This repository hosts robots.txt that is used as the target for Cloudflare redirects for subdomains we cannot modify at origin. Some of our subdomains are hosted by third-party services (like Mux) where we don't have access to modify files at the origin, so we can't add a robots.txt file directly. Without a robots.txt, all bots are allowed by default.

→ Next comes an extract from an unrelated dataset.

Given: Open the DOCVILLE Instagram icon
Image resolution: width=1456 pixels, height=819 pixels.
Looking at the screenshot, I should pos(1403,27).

Bot request: https://<subdomain>.thenational.academy/robots.txt -> Cloudflare origin rule proxies the request -> Cloudflare fetches content from: https://robots.thenational.academy/robots.txt -> Bot receives robots.txt content directly at: https://<subdomain>.thenational.academy/robots.txt
Proxy robots.txt requests using Cloudflare Origin Rules. Configure Cloudflare to serve the central robots.txt content directly from subdomain requests:
resource "cloudflare_ruleset" "http_request_origin" {
zone_id = data.cloudflare_zone.thenational.id
name = "default"
description = ""
kind = "zone"
phase = "http_request_origin"
rules {
action = "route"
action_parameters {
host_header = "robots.thenational.academy"
origin {
host = "robots.thenational.academy"
port = 443
}
}
expression = "(http.host eq \"<subdomain>.thenational.academy\") and (http.request.uri.path eq \"/robots.txt\")"
description = "Route to Robots.txt"
enabled = true
}
}
Verify the redirect is working correctly:
Test the redirect response: curl -I https://<subdomain>.thenational.academy/robots.txt
This should return:
HTTP/2 200